Are There Any Conclusions?
Over two articles I’ve attempted to show how the different ‘skull cults’ of the Near East Neolithic developed through time and space. We can broadly point to two great ‘culture-zones’ - the Levant and Anatolia. Both the Levantine Natufians and Pleistocene Anatolians shared a common ritual of skull retrieval, possibly from the same source, or from two convergent origins. Whatever the case may be, as agriculture developed in the Levant in the wake of the Younger Dryas, two modes or approaches to the human head came to flourish. The first was more egalitarian and ancestral, with the people of the PPNA living with and amongst their dead in domestic settings, eventually finding its greatest expression in ornamented and plastered skulls, statues and artworks, collectively interested in communal ancestors. These objects were produced without specialisation and eventually buried, often around their descendant’s houses. The second was something else entirely. The highland Anatolians rejected the logic of domesticity, structuring their societies around hunting, herding and foraging, with some supplemental agriculture. They built cultic centres which glorified violent death, decapitation, the danger of wild animals and masculine predatory behaviour. They roughly severed heads on ceremonial altars, dangled skulls from huge pillars and smashed off the faces and crania of statues. These two distinct cultures produced something new when they collided at Çatalhöyük, pouring both of their traditional practices into one mould, casting a mixed product which simultaneously revered the wild and worshipped their forebears. Perhaps something of this violent Anatolian culture was passed on to the ancient Sumerians and Assyrians, who conceived of decapitation and skeletal disarticulation as the worst of punishments? The images of skull mountains being eaten by vultures would certainly resonate with someone from Göbekli Tepe.
Is this an oversimplified narrative? Of course. Entire books have been written on this subject and many more will undoubtedly follow. My aim, as always, is to unearth the evidence which is often hidden in academic papers and textbooks, and to bring it to a general readership with a story. Academics shy away from grand narratives, partly since they are often wrong, but narratives help us orient ourselves when we encounter new facts. Maybe what I’ve crafted here will help you anchor yourself into the world of the Near East Neolithic, a framework on which to hang new information. How people treat their dead can tell you a great deal about their culture, and the cultures of the earliest farmers will never stop being interesting.
Sounds like they would be big fans of 40k.
Also, those statues are incredibly unsettling.

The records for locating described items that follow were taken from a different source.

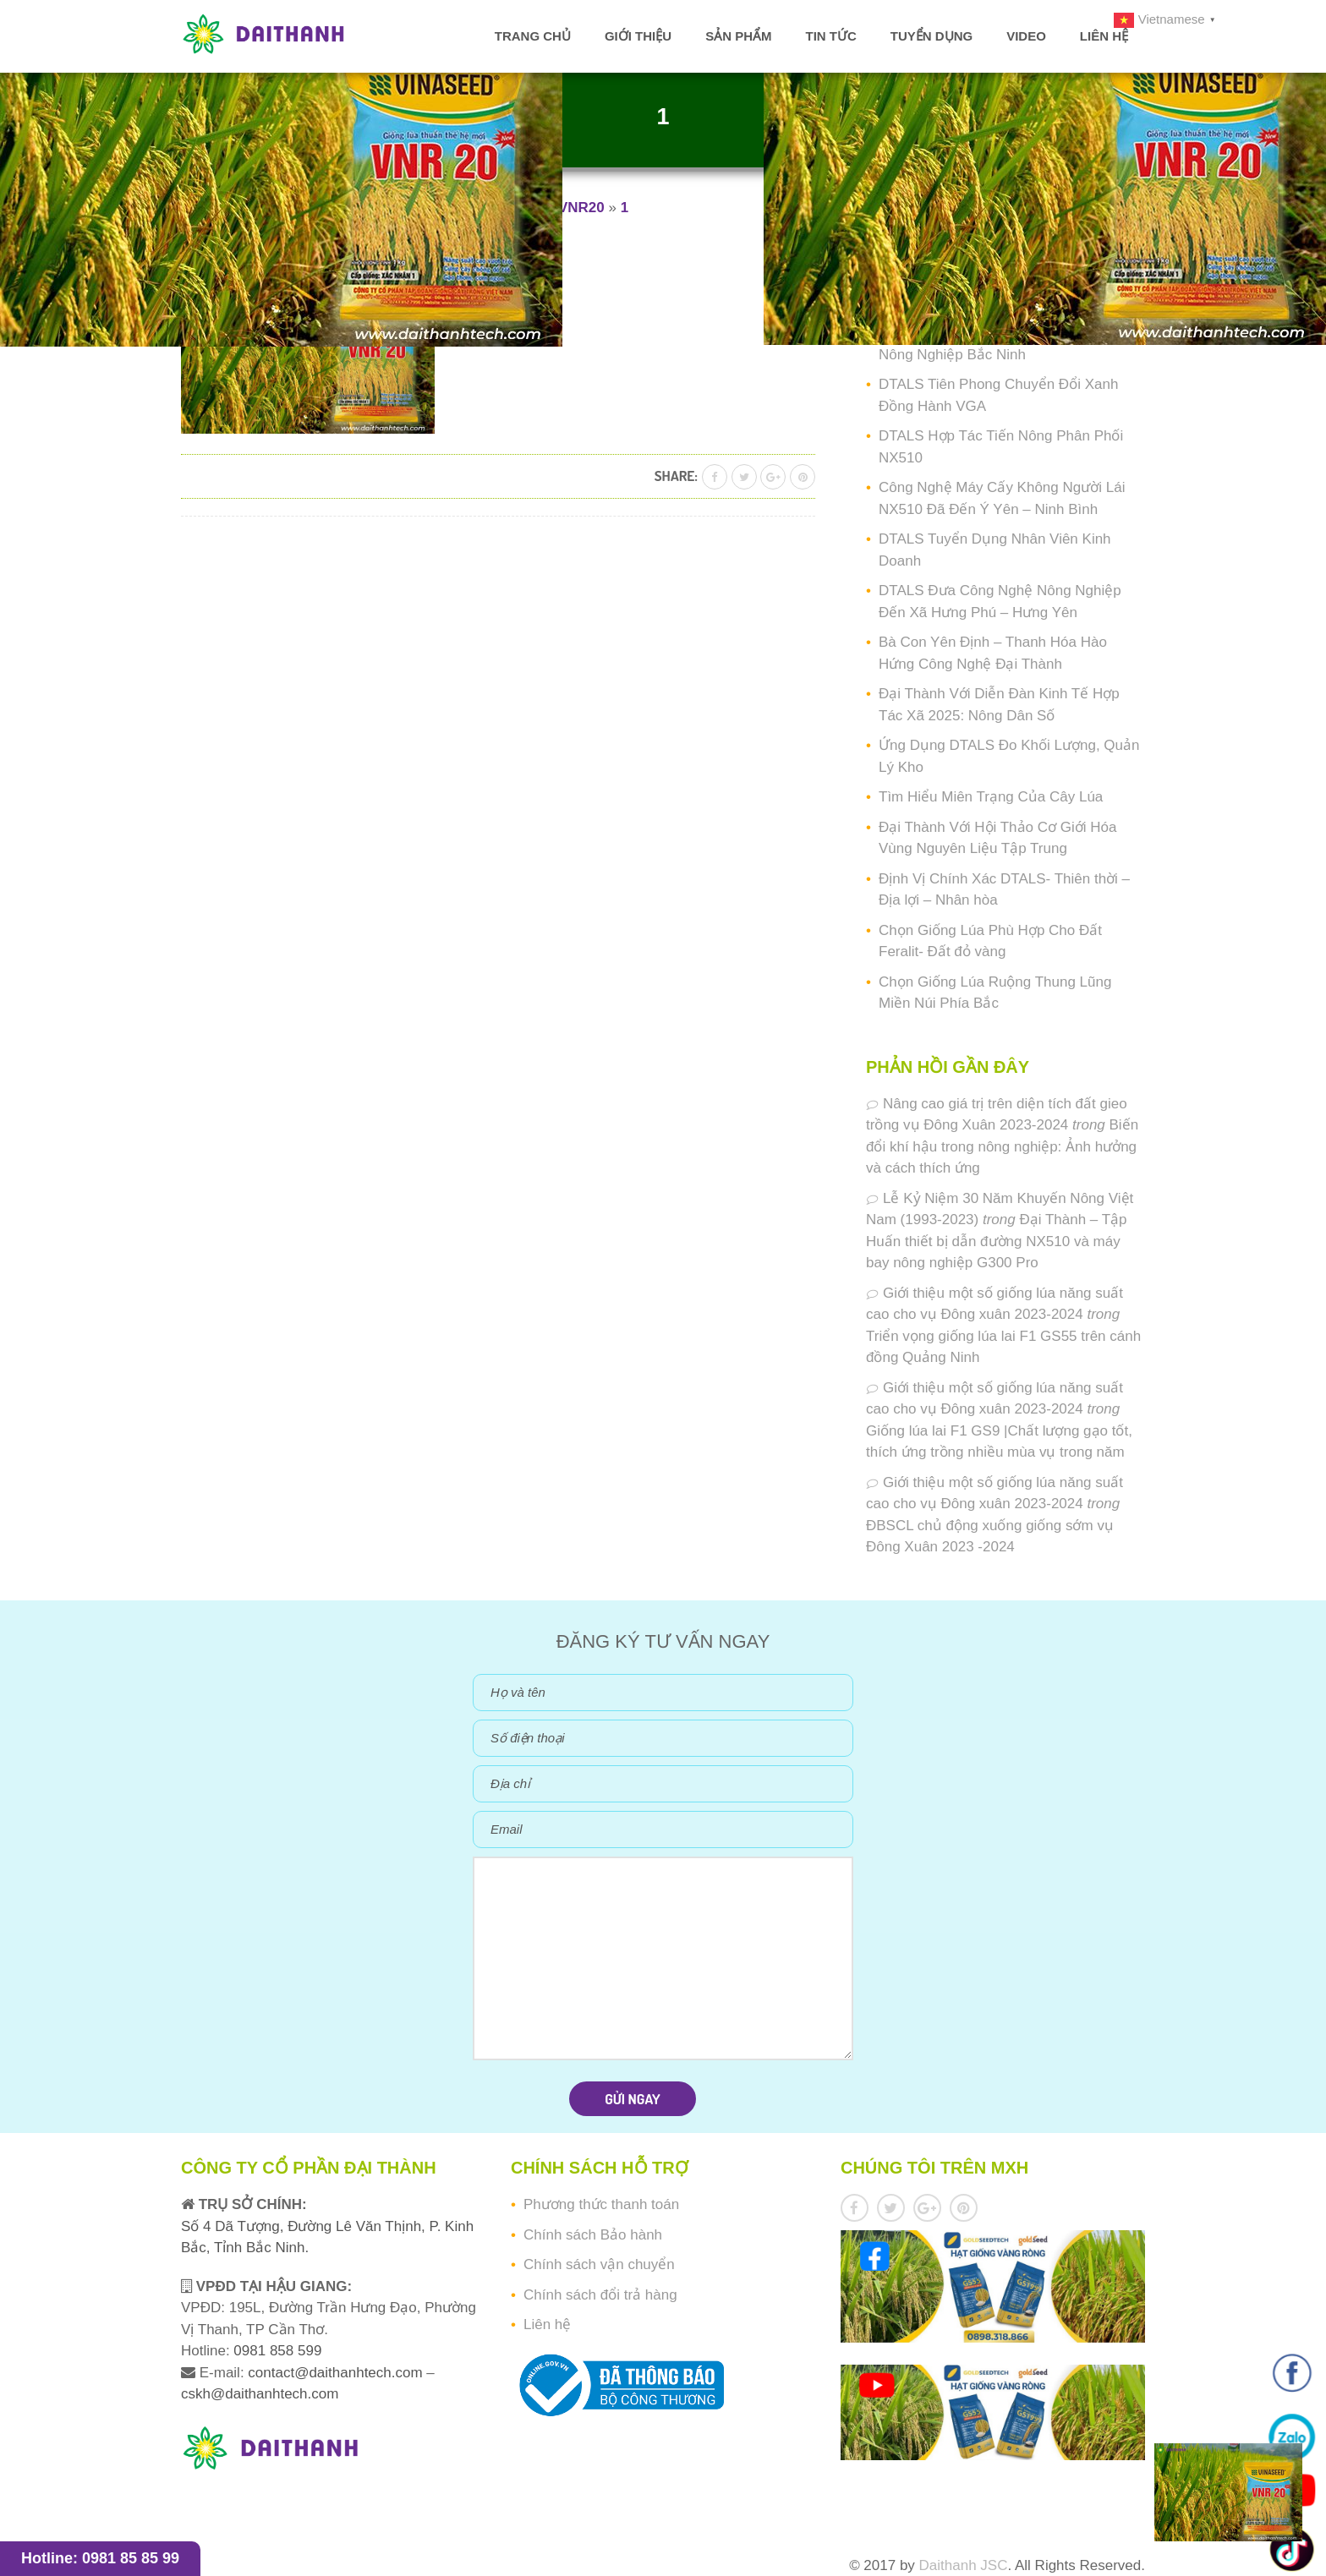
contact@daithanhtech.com (337, 2373)
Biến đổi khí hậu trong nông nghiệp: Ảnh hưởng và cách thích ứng (1002, 1146)
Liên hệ (1104, 36)
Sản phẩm (738, 36)
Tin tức (830, 36)
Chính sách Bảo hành (592, 2235)
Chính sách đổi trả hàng (600, 2295)
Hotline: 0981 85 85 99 (100, 2558)
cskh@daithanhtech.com (259, 2394)
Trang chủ (533, 36)
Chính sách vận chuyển (599, 2264)
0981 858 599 (276, 2351)
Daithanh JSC (963, 2565)
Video (1026, 36)
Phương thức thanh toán (601, 2204)
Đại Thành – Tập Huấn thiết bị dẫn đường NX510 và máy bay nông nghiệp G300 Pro (996, 1241)
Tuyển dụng (931, 36)
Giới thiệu (638, 36)
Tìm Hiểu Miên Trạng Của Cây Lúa (991, 797)
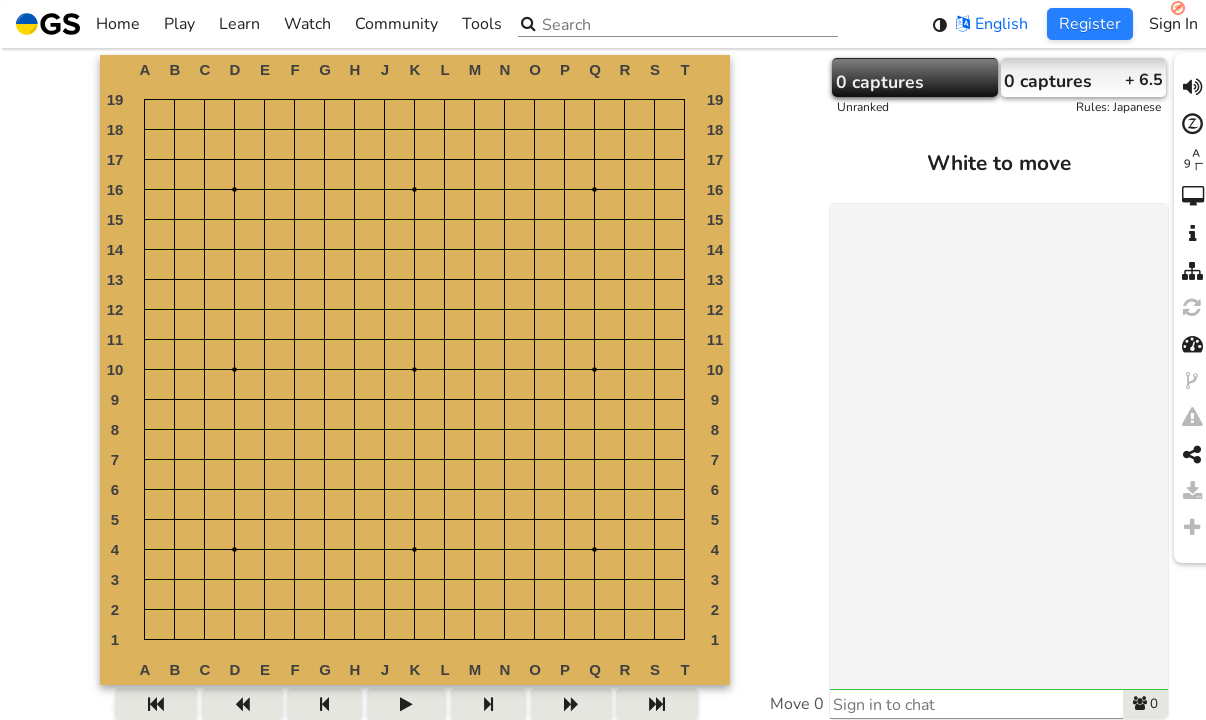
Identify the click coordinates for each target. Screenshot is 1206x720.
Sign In (1173, 24)
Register (1090, 24)
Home (78, 24)
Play (179, 24)
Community (396, 24)
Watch (307, 24)
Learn (239, 24)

The blank-faced stare of an automaton.
Thanks for this. Figures in the bottom right corner are quite different than the others (last jpeg). Material is different being some sort of white substance. Also, they attempted to re-create a figure as a manifestation of something separate rather than a mask put on a human (or god, it seems to me). Also, the modeling is more refined and delicate. That said, cave paintings from Altamira and Lascaux 10,000 years earlier show more technical finesse and a closer observation of this world.